The proposed rule, in section (2)(ii), prohibits the reporting of debts to a CRA that are owed by a veteran who has been determined to be “catastrophically disabled.” VA should align this rule to meet the Department of Education’s (“ED”) Total and Permanent Disability Discharge program. ED is in the process of discharging student loans owed by veterans that have a service-connected disability (or disabilities) that are 100% disabling or that are found to be totally disabled based on an individual unemployability rating. VA’s use of “catastrophically disabled” in this proposed rule places a significantly higher standard even though a rating of 100% or a finding of total disability makes it just as unreasonable to expect the veteran to be able to repay the debt. VA should alter this section to use terminology that is consistent with other federal educational debt programs that recognize that veterans may not always be “catastrophically disabled” and yet, it would still be unfair to demand that they repay their debt to VA. The final rule should exclude any debt from being reported to a CRA that is owed by a veteran that is totally and permanently disabled or that is rated 100% disabled.

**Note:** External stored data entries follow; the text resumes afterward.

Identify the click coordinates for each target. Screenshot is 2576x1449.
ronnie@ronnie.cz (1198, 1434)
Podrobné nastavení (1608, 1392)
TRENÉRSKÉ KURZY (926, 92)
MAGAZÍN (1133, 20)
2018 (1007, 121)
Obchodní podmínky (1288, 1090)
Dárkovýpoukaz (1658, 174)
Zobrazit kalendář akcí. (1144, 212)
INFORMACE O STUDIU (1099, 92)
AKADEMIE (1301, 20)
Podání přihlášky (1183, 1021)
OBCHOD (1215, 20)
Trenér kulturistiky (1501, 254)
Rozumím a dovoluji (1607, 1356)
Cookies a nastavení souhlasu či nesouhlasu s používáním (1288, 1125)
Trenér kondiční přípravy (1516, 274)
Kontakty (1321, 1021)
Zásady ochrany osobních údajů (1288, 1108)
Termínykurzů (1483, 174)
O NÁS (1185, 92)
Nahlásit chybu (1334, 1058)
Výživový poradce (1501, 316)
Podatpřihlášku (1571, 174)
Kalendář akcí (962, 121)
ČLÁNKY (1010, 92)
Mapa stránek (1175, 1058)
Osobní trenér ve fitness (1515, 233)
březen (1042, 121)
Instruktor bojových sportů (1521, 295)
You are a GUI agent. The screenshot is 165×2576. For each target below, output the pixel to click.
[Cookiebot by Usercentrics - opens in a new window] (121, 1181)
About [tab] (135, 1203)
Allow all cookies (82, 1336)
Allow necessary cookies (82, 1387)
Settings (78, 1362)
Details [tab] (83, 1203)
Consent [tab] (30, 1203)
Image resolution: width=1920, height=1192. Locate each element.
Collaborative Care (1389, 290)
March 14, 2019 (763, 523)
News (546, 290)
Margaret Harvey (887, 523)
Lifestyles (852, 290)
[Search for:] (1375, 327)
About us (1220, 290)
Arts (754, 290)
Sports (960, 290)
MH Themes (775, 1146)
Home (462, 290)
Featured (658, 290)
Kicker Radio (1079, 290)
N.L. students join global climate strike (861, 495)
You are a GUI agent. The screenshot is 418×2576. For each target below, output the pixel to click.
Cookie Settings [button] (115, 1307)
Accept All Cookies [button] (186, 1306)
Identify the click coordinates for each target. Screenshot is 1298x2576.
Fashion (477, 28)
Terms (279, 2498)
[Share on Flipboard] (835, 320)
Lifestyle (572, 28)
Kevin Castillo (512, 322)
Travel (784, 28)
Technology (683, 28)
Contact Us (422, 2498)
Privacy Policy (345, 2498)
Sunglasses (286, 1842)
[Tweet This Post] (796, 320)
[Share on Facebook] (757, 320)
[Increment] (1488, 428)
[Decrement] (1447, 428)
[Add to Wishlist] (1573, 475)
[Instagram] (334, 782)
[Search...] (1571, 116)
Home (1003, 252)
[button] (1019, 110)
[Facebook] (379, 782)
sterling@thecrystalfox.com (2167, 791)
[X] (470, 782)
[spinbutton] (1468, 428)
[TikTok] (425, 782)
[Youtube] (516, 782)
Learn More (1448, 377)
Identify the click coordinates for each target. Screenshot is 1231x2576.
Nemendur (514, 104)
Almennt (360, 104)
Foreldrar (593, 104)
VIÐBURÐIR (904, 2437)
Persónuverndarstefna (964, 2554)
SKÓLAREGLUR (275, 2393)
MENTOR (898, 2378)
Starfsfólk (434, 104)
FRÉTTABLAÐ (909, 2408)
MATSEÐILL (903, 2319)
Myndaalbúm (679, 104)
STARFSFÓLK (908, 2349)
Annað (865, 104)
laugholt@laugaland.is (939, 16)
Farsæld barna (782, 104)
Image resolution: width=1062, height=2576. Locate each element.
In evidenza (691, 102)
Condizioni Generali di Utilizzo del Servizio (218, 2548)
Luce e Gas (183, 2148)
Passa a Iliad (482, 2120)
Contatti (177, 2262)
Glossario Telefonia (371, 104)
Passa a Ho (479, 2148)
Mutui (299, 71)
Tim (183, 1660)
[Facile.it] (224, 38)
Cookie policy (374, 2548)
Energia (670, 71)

We ask that VA consider the causes and impact of overpayment debts arising from GI Bill and other veterans education benefits and we urge VA to significantly revise this rule to reflect the unique circumstances of overpayment debts resulting from these unique benefits. We would welcome the opportunity to discuss our comments to this proposed rule with you in further detail.

Sincerely,
Christopher J. Madaio
Vice President for Legal Affairs Veterans Education Success

[1]Bureau of Consumer Financial Protection, Office of Servicemember Affairs Annual Report (January 2019), p. 12. https://files.consumerfinance.gov/f/documents/cfpb_osa_annual-report_2018.pdf
[2]Post-9/11 GI Bill: Additional Actions Needed to Help Reduce Overpayments and Increase Collections, United States Government Accountability Office (October 2015). https://www.gao.gov/assets/gao-16-42.pdf
[3]Id. p. 11.
[4]Id. p. 12.
[5]Veterans who have come to us for help have told us that recruiters lied to them about the types of classes and programs offered, the school’s true tuition and how much they would need to pay out of pocket beyond the GI Bill, the school’s accreditation and their ability to transfer to a public university, whether the school had real professors, the classroom equipment available, and more.
[6]See, e.g. Testimony of Chris Neiwee, Former DeVry military recruiter, June 12, 2013. https://vetsedsuccess.org/former-devry-military-recruiter-whistleblower-testimony/
[7]In contrast to VA’s disbursement of a full term of GI Bill after just one day, the Department of Education delays disbursement for new students and prorates the amount of tuition the school has “earned” during the term, up until 60 percent of the semester has passed (after the 60 percent cutoff, a school is viewed as having earned 100 percent of the term of Title IV funds).
[8]The VA should consider revising this aspect of the proposed rule to include greater clarity around the level of proof needed to establish an “indication of fraud, misrepresentation, or bad faith”, to ensure consistency for any veteran alleged to have committed such conduct.